Ce cadre est au service du travail d’élaboration psychique groupal et vise l’expression de la singularité de chacun. Il permet parfois l’expression des tensions internes vécues par les étudiants en raison du décalage entre le travail que nous leur proposons qui est du côté de l’inattendu, de l’incertain, du singulier, et celui qui leur est imposé par les exigences des jurys pour le concours ou la titularisation, qui sont, eux, davantage du côté des attendus, du prévisible, du généralisable et de la mise en conformité.

2.7 Le corpus

L’ensemble que nous avons constitué pour tenter de produire une réflexion sur les pratiques d’écriture et de correspondance mises en oeuvre dans nos cursus de formation est entièrement composé d’écrits. N’ayant pas réalisé d’enregistrements lors des séances de séminaire avec les étudiants, nous avons donc toujours un écrit comme référence, même lorsque nous évoquons des propos ayant été énoncés à l’intérieur des dispositifs constitués.

Toutefois, les textes qui sont à la base du travail réalisé pour cet article ne sont pas tous de même statut. En les classant de ceux qui sont au plus proche de l’oral à ceux qui se présentent dans une forme écrite relativement élaborée, nous pourrions les classer ainsi :

  • Une collection de notes prises par les enseignants, lors des séances de travail avec les étudiants ou dans leur immédiat après coup, ces notes provenant elles-mêmes de différents moments de travail. Il s’agit d’un relevé partiel de paroles prononcées par les étudiants au cours des temps d’échanges lors de l’écriture des monographies ou à l’occasion de la réception des courriers envoyés par les correspondants ; de réflexions orales à l’occasion de l’étude des textes théoriques proposés ; de paroles énoncées au moment du « Quoi de neuf ? » ou du « Conseil », ces institutions complémentaires de l’atelier d’écriture monographique et de la correspondance.

  • Les courriels échangés entre les enseignants à fin d’organisation ou de régulation des dispositifs mis en place. Lors de ces échanges, ont été par exemple évoquées les occasionnelles absences d’étudiants ou les modalités d’appariement entre étudiants en début de correspondance.

### ENTRÉES FOURNIES
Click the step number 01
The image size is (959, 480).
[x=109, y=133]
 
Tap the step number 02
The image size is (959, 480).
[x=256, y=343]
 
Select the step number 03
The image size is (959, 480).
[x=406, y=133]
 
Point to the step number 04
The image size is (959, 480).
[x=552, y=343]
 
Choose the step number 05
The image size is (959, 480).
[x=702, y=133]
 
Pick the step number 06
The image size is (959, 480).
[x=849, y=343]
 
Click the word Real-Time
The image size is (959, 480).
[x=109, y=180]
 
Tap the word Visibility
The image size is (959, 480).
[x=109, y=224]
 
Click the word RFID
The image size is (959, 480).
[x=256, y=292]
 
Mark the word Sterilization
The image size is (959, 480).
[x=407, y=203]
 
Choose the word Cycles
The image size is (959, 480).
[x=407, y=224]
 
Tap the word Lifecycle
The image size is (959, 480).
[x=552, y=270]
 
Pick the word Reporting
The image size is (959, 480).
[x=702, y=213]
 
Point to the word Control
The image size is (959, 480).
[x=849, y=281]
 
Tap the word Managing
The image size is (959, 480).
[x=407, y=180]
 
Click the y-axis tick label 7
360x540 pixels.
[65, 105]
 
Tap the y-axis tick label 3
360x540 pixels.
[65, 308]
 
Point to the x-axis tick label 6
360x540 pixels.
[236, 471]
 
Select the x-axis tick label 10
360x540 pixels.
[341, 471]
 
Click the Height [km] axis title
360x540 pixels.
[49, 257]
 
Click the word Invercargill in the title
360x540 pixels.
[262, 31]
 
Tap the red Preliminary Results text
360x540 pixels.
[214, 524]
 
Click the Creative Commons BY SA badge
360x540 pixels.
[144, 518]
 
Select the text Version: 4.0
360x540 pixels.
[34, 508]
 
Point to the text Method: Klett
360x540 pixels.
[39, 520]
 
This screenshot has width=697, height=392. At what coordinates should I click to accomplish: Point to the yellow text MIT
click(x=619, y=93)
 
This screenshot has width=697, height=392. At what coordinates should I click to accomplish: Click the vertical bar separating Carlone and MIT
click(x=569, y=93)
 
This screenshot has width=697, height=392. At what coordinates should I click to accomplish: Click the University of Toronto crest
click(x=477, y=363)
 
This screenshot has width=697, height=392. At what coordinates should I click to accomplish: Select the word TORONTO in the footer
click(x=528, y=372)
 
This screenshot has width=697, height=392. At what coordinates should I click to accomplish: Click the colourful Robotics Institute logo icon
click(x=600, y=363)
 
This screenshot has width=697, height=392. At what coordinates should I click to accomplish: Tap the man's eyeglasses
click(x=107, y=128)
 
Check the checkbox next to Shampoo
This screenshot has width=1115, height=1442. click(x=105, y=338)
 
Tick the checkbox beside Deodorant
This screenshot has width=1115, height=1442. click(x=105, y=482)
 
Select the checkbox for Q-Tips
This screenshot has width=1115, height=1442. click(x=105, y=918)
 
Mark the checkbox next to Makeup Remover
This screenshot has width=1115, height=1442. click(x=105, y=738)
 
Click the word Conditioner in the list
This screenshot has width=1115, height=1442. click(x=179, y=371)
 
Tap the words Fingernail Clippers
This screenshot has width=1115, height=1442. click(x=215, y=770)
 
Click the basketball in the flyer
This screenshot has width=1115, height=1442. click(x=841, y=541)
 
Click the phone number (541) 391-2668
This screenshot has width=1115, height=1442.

### ÉNONCÉ 1
Dans l'extrait, énumérez tout ce du côté de quoi se situent, selon le texte, les exigences des jurys pour le concours ou la titularisation.
### ÉNONCÉ 2
D'après l'extrait, qu'est-ce qui n'a pas été réalisé lors des séances de séminaire avec les étudiants ?
Les entrées forment un matériau indépendant de l'extrait.

### RÉPONSE ATTENDUE 1
Les attendus, le prévisible, le généralisable et la mise en conformité.

### RÉPONSE ATTENDUE 2
Des enregistrements.